Run & Scale
Scale-to-Zero

Scale-to-Zero

Scale-to-Zero allows you to automatically scale your Services using Standard CPU and GPU Instances down to zero when there is no incoming traffic. This feature allows you to optimize your costs by only paying for real compute usage.

⚠️
Note: Scale-to-Zero is currently in public preview.

To enable Scale-to-Zero on your Services, you need to use a Standard CPU or GPU Instance and set the minimum number of Instances to zero.

When your Service remains idle for a given period of time without receiving requests, it will automatically scale down your active Instances to zero and update your Deployment to the Sleeping status.

As soon as a new request is received, the Service wakes up and scaled up to at least one Instance or more depending on your autoscaling criteria.

How Scale-to-Zero works

Your Service will be scaled down to zero if all of the following conditions are met for a given period of time called idle period:

  • No traffic is received from the Internet.
  • No held connection (e.g. websocket or HTTP/2 stream) from the Internet to your Service.
  • No new deployment occurred.

Idle period

Standard CPU and GPU Instances default idle period is set to 5 minutes.

If your Organization is on the Pro, Scale, or Enterprise plan, you can override the default idle period based on your needs in your Service configuration according to the following values:

  • For organizations on the Pro plan: up to 6 hours
  • For organizations on the Scale or Enterprise plan: up to 12 hours

This can be useful for low-traffic applications with slow start times, such as some machine learning workloads.

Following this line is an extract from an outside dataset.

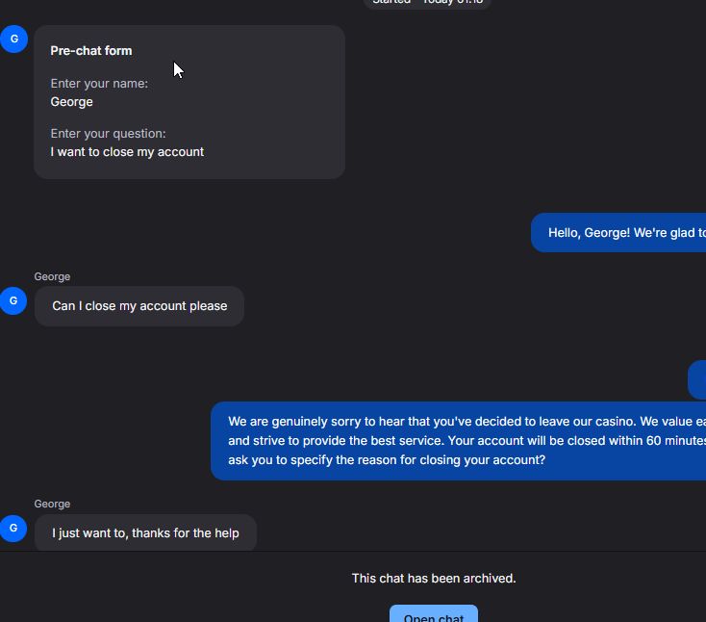The image size is (706, 622).
Task: Select 'I just want to, thanks for the help' message
Action: (x=145, y=533)
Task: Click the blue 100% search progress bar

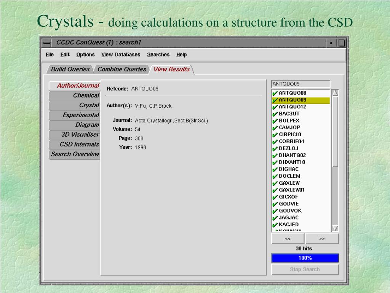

The Koyeb Free Instance automatically scales down to zero when it doesn’t receive any traffic for 1 hour. Scale-to-zero on this Instance cannot be disabled, and the idle period cannot be customized.

When to use Scale-to-Zero

Scale-to-Zero is ideal for a wide range of use cases that involve handling intermittent traffic, like:

  • Inference Efficiency: Inference is compute intensive, you need high-performance GPUs to answer requests quickly, but you might only need them for a couple of minutes every few hours. Scale-to-Zero dramatically improves costs and efficiency for inferencing tasks with intermittent traffic, without infrastructure management.
  • Dedicated Services for Multi-Tenant SaaS and Platforms: Scale-to-Zero allows you to deploy dedicated and isolated services per tenant with controlled performance and costs. Operate fleets with thousands of services, paying only for real usage.
  • Infinite Development Environments: Software engineering teams need environments identical to production to run integration tests. Creating dozens of services to replicate your production is now cost-effective thanks to Scale-to-Zero and our automation tools (API, CLI, Terraform, Pulumi). Every developer in your team can have a full replica of the production setup, billed per second of usage.
  • Compute Efficiency: For apps with high CPU demands but intermittent traffic, Scale-to-Zero automatically optimizes your infrastructure and costs.
  • Global Deployments: Multi-region deployment can quickly become expensive. With Scale-to-Zero you can deploy globally without incurring a base fee for each additional region that you add.

Light Sleep and Deep Sleep for CPU

When using Scale-to-Zero on the Starter, Pro, Scale, or Enterprise plan, your CPU instances can be configured with two states: Light Sleep and Deep Sleep.

⚠️
Note: The Light Sleep feature is currently in public preview. During public preview, this feature is available at no cost. Once it is Generally Available, there will be a cost associated, and this pricing will be available on the pricing page (opens in a new tab).
  • The Deep Sleep state occurs by default when your Instances scale down to zero. This state leads to a cold start time of 1-5 seconds when spinning up the Service.
  • The Light Sleep state utilizes snapshotting to enable Instances to spin up significantly faster after scaling to zero, allowing for a 200 ms start time.

You can enable and configure Light Sleep in your Service configuration through a configuration file or the Koyeb control panel.

For Pro, Scale, or Enterprise plans, you can set the time periods for when your Instances enter both Light Sleep and Deep Sleep. When Scale-to-Zero is enabled on a Service, the Idle period represents when Instances enter Light Sleep and the entry below represents when the Instance enters Deep Sleep.

By configuring Light Sleep and Deep Sleep times, you can maximize the advantages of Scale-to-Zero: reduce costs by scaling down when machines are not in use, and spin up quickly as needed.

The following chart outlines the minimum and maximum values for configuring Light Sleep and Deep Sleep start times:

PlanLight Sleep MinLight Sleep MaxDeep Sleep MinDeep Sleep Max
Starter300s / 5min300s / 5min300s / 5min3900s / 1hr 5min
Pro300s / 5min1080s / 3hr300s / 5min21600s / 6hr
Scale300s / 5min21600s / 6hr300s / 5min43200s / 12hr

Limitations

  • Inbound requests to a Service in Deep Sleep may be slower due to a cold start, which typically takes 1 to 5 seconds to create a new dedicated virtual machine.
  • Scale-to-Zero works only for Services exposed to the Internet.
  • HTTP/2 requests cannot be used to wake up a sleeping Service.
  • You can wake a Service up using a WebSocket connection, but that connection may only live for a few minutes.